April 12, 2006
The Today Show Keeps Matt Lauer
If you're like me, when Katie Couric announced she would be leaving the Today Show, there were a few days where you didn't eat, woke up in cold sweats, yelled at dogs, and prayed, above all else, that you wouldn't lose the rest of the team that, between live Amy Grant performances and specials on what-to-wear, occasionally reported news. Well, worry no longer, folks. Matt Lauer has agreed to a contract extension to keep him at the desk for at least another five years. Meaning five more spectacular years of "Where in the World is Matt Lauer?" and "I'm Going Bald So I'll Get a Buzzcut." Thank God. I'm not me without an hour of Lauer each morning.
Earlier last week, it was announced Meredith Vieiera would be taking over for Couric, opening a spot on The View for Star Jones to expand into. She's like a goldfish.
Previous Entries
Xmen: The Last Stand's Multiple Man Revealed

The newest picture from X-Men: The Last Stand gives us the first look at the mutant Multiple Man, who, as the picture implies, is able to replicate himself. Nothing too shocking has been done with the look of the character, but I have a feeling fans will be surprised by the content of this pivotal scene:
Multiple Man: Hey, Mystique! I'm gonna need this many guys to get up on that big ol' ass of yours!
Magneto: Shit!
End of film.
Peaceful Warrior Trailer
From the movie, based on the best-selling novel Way of the Peaceful Warrior, comes the trailer for Peaceful Warrior. And believe me, you're probably going to want to see this more than committing to either of the prior tasks. From what I could gather, the plot is as follows: After a career-ending motorcycle accident, a popular male gymnast, with the help of a 100-year-old Nick Nolte, learns that there's more to the world of competitive gymnastics than the partying, popularity, and success with women. There's also all the embarrassing, kind of gay parts, that you have to try to hide. Like wearing little spandex leotards and flipping around on mats with some other guys.

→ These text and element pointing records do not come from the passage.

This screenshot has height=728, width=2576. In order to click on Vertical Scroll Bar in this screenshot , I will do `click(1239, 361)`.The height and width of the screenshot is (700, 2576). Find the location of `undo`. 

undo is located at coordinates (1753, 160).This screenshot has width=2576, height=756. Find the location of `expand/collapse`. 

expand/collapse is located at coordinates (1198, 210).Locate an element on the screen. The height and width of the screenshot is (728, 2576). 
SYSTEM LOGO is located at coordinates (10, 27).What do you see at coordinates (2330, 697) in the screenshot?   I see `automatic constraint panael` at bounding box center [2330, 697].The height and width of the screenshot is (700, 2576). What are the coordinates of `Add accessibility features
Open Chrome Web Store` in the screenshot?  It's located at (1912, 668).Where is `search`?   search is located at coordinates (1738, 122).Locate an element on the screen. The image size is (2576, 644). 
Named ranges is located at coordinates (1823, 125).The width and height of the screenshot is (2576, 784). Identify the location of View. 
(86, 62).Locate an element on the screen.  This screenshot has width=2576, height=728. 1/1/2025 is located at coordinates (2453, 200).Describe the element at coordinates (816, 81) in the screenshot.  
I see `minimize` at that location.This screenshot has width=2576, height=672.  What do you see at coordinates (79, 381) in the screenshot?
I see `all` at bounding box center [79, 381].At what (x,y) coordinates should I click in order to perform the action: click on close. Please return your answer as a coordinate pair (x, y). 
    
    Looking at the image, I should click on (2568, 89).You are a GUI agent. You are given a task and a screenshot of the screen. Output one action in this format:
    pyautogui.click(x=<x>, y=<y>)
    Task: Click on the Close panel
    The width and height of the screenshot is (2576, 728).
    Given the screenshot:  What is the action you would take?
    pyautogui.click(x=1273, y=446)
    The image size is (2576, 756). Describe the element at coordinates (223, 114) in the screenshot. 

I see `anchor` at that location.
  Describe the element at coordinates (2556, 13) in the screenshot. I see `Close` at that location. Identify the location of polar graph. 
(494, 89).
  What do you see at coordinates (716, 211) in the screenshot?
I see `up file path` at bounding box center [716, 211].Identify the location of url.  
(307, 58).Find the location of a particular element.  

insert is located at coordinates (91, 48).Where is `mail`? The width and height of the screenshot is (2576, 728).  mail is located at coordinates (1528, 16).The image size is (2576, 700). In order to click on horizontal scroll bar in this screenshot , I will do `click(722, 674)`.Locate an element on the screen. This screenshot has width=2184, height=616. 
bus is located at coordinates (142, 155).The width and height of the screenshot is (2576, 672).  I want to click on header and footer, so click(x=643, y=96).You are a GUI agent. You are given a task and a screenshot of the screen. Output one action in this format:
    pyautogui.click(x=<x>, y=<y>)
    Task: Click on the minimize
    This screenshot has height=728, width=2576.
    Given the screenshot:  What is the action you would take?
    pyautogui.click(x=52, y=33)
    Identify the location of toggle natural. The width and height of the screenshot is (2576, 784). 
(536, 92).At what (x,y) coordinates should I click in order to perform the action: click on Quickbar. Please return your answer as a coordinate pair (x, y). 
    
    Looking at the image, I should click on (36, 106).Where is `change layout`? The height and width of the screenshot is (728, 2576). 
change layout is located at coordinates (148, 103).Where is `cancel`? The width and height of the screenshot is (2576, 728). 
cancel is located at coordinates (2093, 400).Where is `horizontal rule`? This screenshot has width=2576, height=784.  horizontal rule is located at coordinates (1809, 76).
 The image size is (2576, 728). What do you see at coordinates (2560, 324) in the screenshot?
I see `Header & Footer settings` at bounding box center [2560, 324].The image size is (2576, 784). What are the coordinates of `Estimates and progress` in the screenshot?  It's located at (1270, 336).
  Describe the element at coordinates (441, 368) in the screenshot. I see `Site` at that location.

Mission: Impossible III Laugh Reel
Just when I was starting to think maybe I'd check out Mission: Impossible III, the makers have shown me a reason not to: a "laugh reel." While I'm sure the idea of a "laugh reel" sounded great while it was being extracted from Dick Clark's dying brain, seeing writer/director J.J. Abrams acting like someone from the Friars Club while Tom Cruise laughs like an idiot makes me realize that I'd never want to see anything either of the two have produced. Besides in ten years, when I'll want to see Cruise's kid being brought down from a clock tower, where he's been picking people off with a rifle for just under an hour.
The Zodiac Trailer
Since no one at all is getting sick of "psychological thrillers" (they're like horror but with less monsters and breasts, but more serial killers), they've gone ahead and made a trailer to promote another one. Zodiac tells the semi-true of the Zodiac Killer and a father and son who become obsessed with finding him. I'm convinced it will do for the psychological thriller genre what Sanford and Son did for the junk store dealer genre, in that they both have fathers and sons. Since the Zodiac Killer was known for his complex codes, I thought I'd try my hand at the same. It LoOkS TeRribLe!
John Tucker Must Die Trailer
The popularity divining rod for kids, MySpace, has the trailer for the upcoming teen comedy John Tucker Must Die. The story is about three high school girls out to get revenge on the most popular guy in school for his infidelities, possibly even to the point of murder-- sort of a 9 to 5 for high schoolers. It looks like your standard teen comedy, except I'm a bit confused about how they portray John Tucker as "cool" by showing that he was able to wear a woman's thong to school. If wearing women's underwear were all it took to be cool in high school, I would have been double-cool! (I wore panties and a bra).